WHAT TO WORK ON:
Can you swap "radio" for "toggle" in the stretch of the data from the line containing "1336x829 pixels. How" through the end of the data, changing nothing else? Give that stretch back without the pictures.

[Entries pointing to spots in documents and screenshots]
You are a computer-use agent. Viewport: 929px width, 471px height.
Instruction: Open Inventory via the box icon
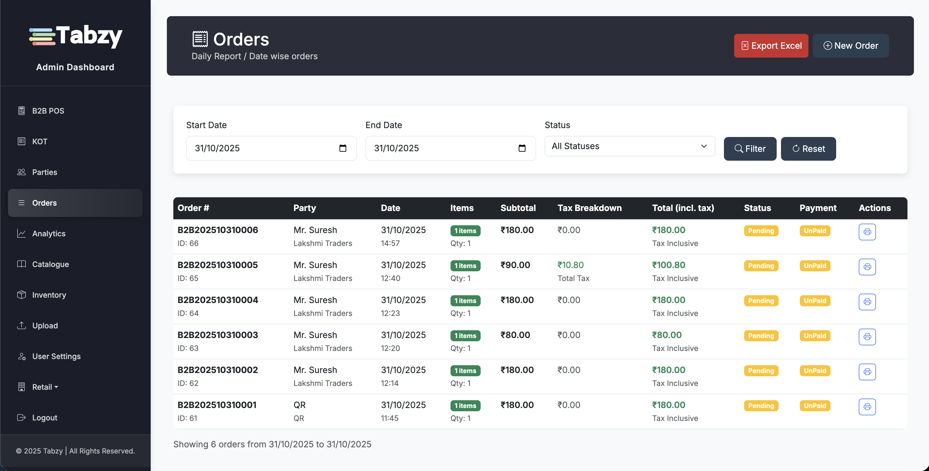click(x=22, y=295)
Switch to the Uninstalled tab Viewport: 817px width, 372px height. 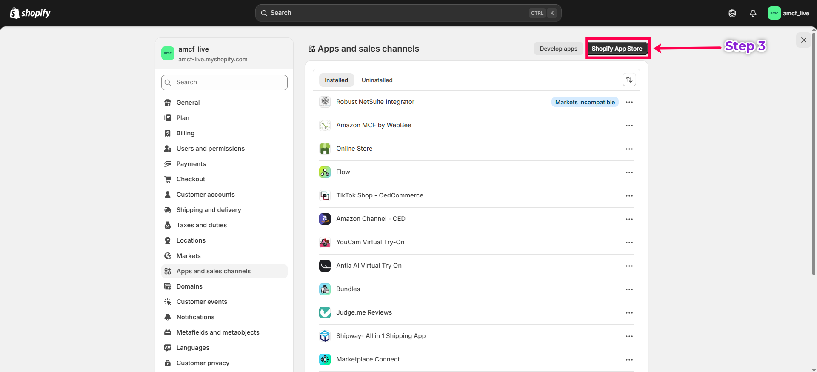point(377,80)
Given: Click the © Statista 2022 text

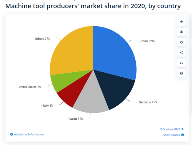Looking at the screenshot, I should pyautogui.click(x=170, y=129).
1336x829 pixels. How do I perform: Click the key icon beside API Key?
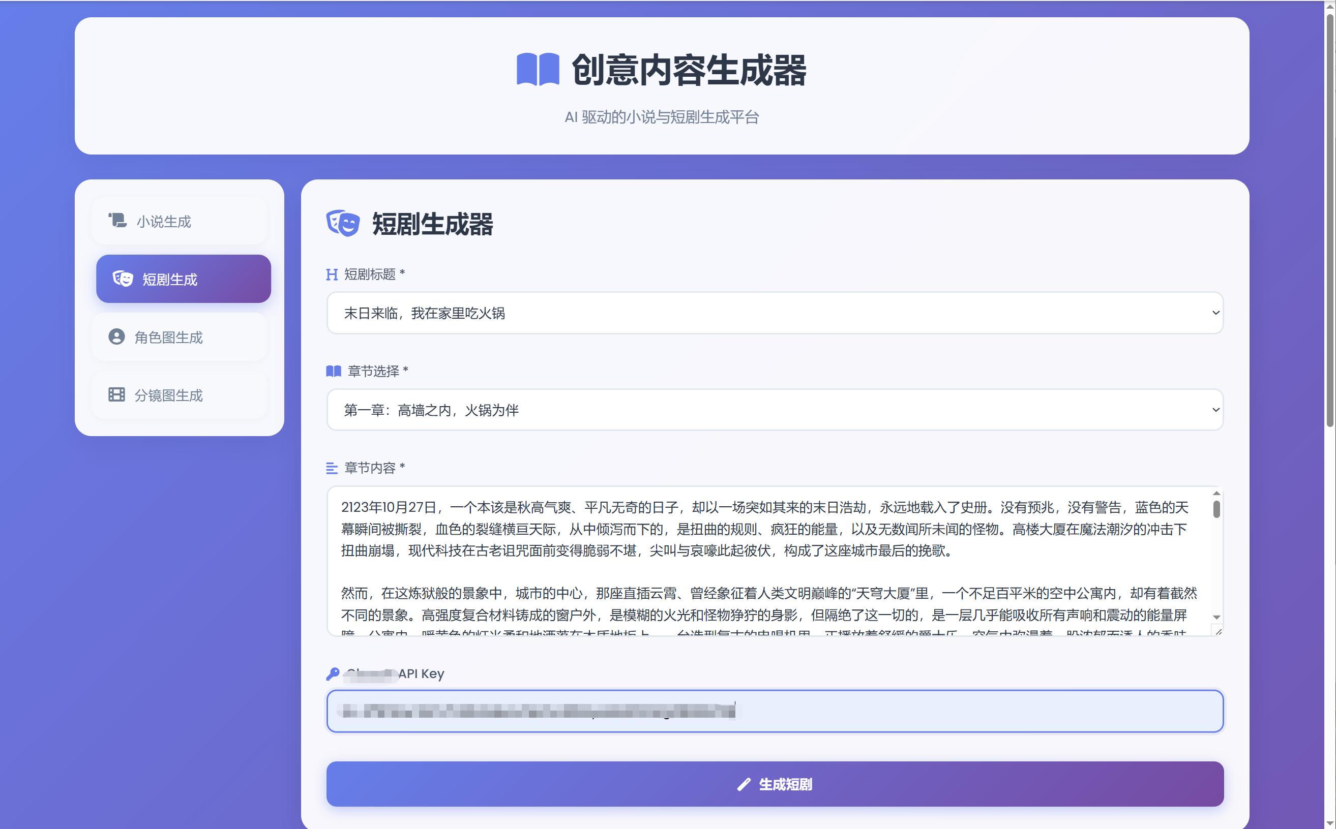point(332,674)
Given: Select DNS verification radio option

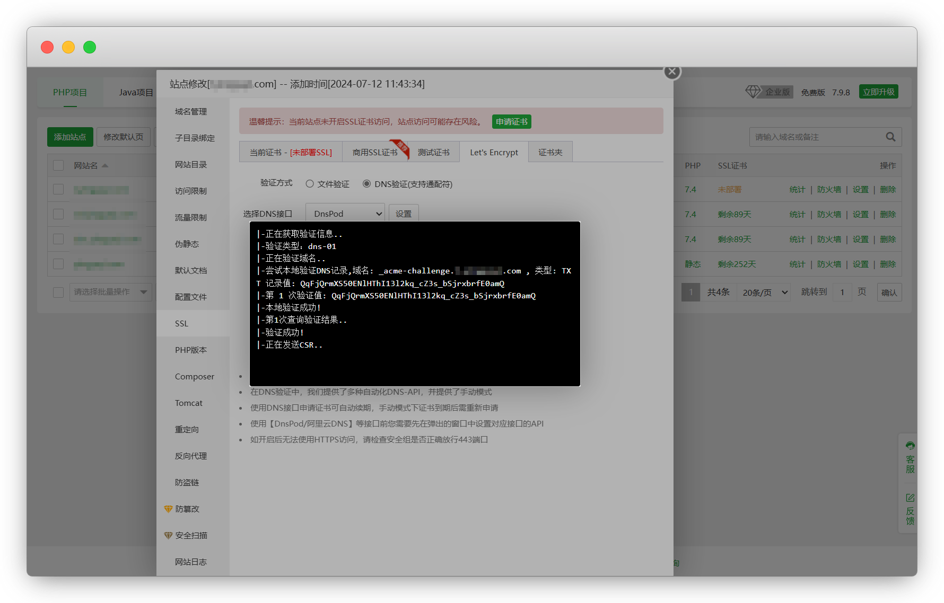Looking at the screenshot, I should (366, 184).
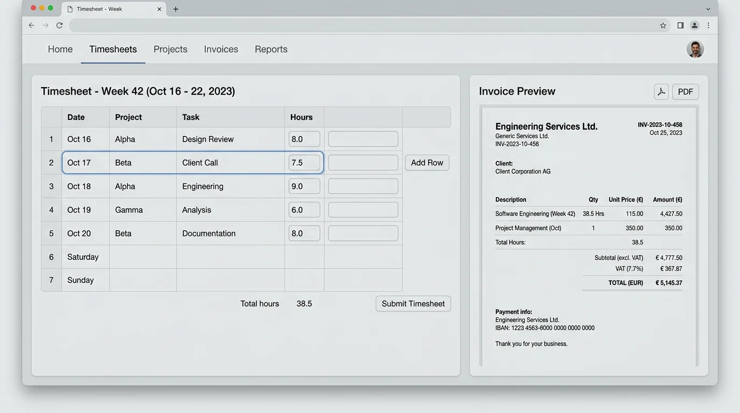
Task: Open the browser side panel icon
Action: (680, 25)
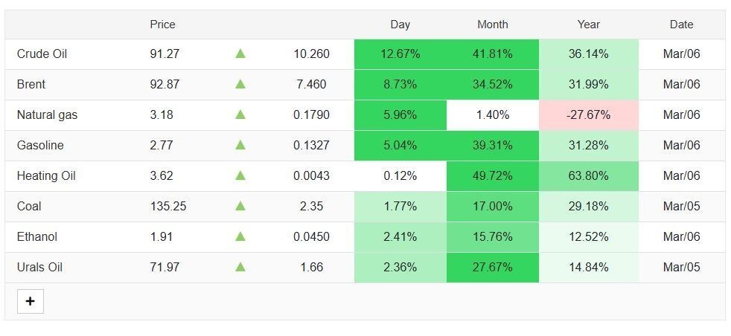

COMPLETED TASK:
1336x829 pixels. How do I perform: Click the key icon beside API Key?
point(332,674)
Given: Select DNS verification toggle option

Looking at the screenshot, I should (366, 184).
Task: Open the browser side panel icon
Action: (680, 25)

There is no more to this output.